[Stored data entries]
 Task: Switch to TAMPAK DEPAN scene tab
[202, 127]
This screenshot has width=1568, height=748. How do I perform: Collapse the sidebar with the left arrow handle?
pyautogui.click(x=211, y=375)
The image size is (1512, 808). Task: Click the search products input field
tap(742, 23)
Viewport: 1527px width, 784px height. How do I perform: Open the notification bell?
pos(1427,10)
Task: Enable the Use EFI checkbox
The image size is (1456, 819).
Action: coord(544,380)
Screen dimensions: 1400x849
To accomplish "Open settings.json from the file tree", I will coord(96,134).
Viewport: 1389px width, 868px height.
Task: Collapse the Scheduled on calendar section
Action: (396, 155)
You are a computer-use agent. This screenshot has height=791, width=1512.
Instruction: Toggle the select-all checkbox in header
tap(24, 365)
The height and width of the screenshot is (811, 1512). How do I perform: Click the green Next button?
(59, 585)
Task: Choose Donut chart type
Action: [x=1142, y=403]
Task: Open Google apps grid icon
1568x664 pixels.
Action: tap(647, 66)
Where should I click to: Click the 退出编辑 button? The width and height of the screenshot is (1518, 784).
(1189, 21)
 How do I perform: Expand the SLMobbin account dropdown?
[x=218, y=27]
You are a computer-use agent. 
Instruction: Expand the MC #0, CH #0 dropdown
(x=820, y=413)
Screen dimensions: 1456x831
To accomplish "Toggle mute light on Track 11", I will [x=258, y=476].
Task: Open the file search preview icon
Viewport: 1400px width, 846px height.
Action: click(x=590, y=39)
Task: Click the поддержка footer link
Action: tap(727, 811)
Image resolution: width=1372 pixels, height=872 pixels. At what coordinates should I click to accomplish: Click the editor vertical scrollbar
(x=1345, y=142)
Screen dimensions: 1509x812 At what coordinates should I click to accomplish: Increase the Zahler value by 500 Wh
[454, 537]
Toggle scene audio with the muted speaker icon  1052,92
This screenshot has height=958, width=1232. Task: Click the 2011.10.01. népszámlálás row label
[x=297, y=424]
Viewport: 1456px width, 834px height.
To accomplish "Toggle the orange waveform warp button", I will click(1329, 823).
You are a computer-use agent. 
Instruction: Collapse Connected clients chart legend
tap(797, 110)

## WHAT THE EXERCISE ASKS
From the entries above, say how many lines contain "icon". Only the number is wanted.

## TASK RESULT
3